« La miséricorde de Dieu sur toute chair »
(Si 18, 13)

Les Instituts signataires veulent avant tout redire leur amour de l’Église et leur fidélité au Saint-Père. Cet amour filial se teinte aujourd’hui d’une grande souffrance. Nous nous sentons soupçonnés, mis en marge, bannis. Cependant, nous ne nous reconnaissons pas dans la description donnée par la Lettre d’accompagnement du motu proprio Traditionis custodes du 16 juillet 2021.

« Si nous disons que nous n’avons pas de péché… » (I Jn 1, 8)

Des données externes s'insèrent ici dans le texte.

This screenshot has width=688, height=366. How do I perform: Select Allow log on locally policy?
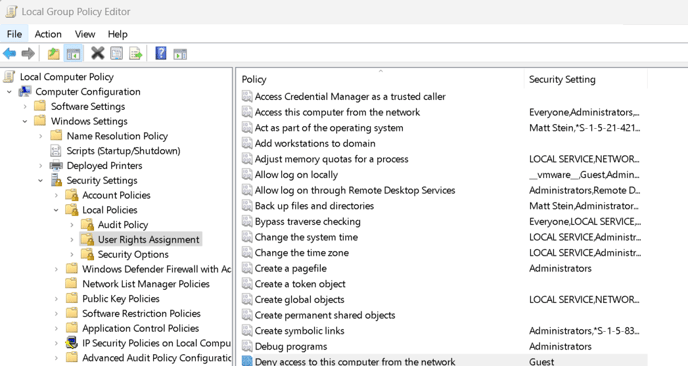tap(296, 175)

Nous ne nous considérons aucunement comme la « vraie Église ». Au contraire, nous voyons en l’Église catholique notre Mère en qui nous trouvons le salut et la foi. Nous sommes loyalement soumis à la juridiction du Souverain Pontife et à celle des évêques diocésains, comme l’ont montré les bonnes relations dans les diocèses (et les fonctions de Conseiller presbytéral, Archiviste, Chancelier ou Official qui ont été confiées à nos membres) et le résultat des visites canoniques ou apostoliques des dernières années. Nous réaffirmons notre adhésion au magistère (y compris à celui de Vatican II et à ce qui suit) selon la doctrine catholique de l’assentiment qui lui est dû (cf. notamment Lumen Gentium, n° 25, et Catéchisme de l’Église Catholique, n° 891 et 892) comme le prouvent les nombreuses études et thèses de doctorat faites par plusieurs d’entre nous depuis 33 ans.

Des fautes ont-elles été commises ? Nous sommes prêts, comme l’est tout chrétien,
à demander pardon si quelques excès de langage ou de la défiance vis-à-vis de l’autorité ont pu s’introduire chez tel ou tel de nos membres. Nous sommes prêts à nous convertir si l’esprit de parti ou l’orgueil a pollué nos cœurs.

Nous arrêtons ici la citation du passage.